While political rhetoric over J&K’s separate Constitution and state flag continue to dominate the discourse, the BJP in its core base of Hindu-majority Jammu effectively blocked the government’s move to allot mining contracts to non-residents of the state last year. In June 2016, the party’s MLAs joined regional parties in the assembly and forced the government to cancel these contracts. Speaker Kavinder Gupta who calls himself a proud RSS man was quick to constitute a panel on the violation of special status provisions and senior officers of the Geology and Mining Department were suspended.
The clock is ticking on the final disposal of the case against Article 35A. Any decision by the Supreme Court will have far-reaching consequences. Chief Minister Mehbooba Mufti has already raised the bar after she met with the Prime Minister and sought his intervention to avoid the crisis. She claims that Mr Modi has fully assured her that his government will abide by the Agenda of Alliance and the special status of the state will not be tweaked in any way. Going by Ms Mufti’s assertion, it’s now expected that Attorney General K K Venugopal will on behalf of the government defend the law in court.
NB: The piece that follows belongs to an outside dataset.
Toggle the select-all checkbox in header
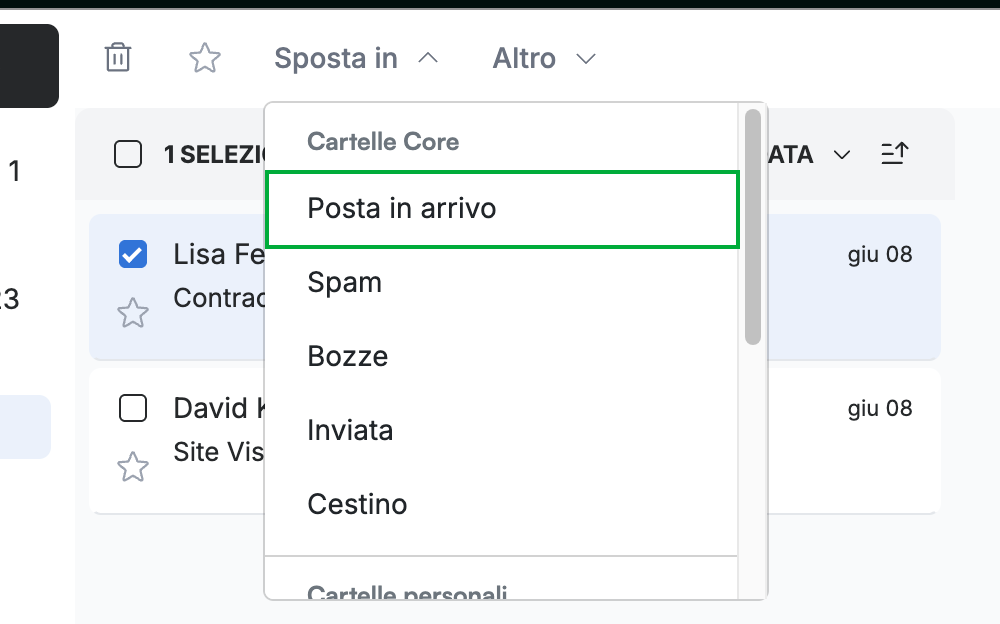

So far, the Centre has not taken any stand on the issue which has unnerved the entire mainstream polity in Kashmir. While Ms Mufti’s PDP is feeling the heat because its political existence is at stake, other leaders including from the opposition say any adverse decision would also go against their agreement of and support to accession with the union of India. More than 6,000 mainstream party workers, mainly from Farooq Abdullah’s National Conference, have been killed during militancy just because they stood by the covenant.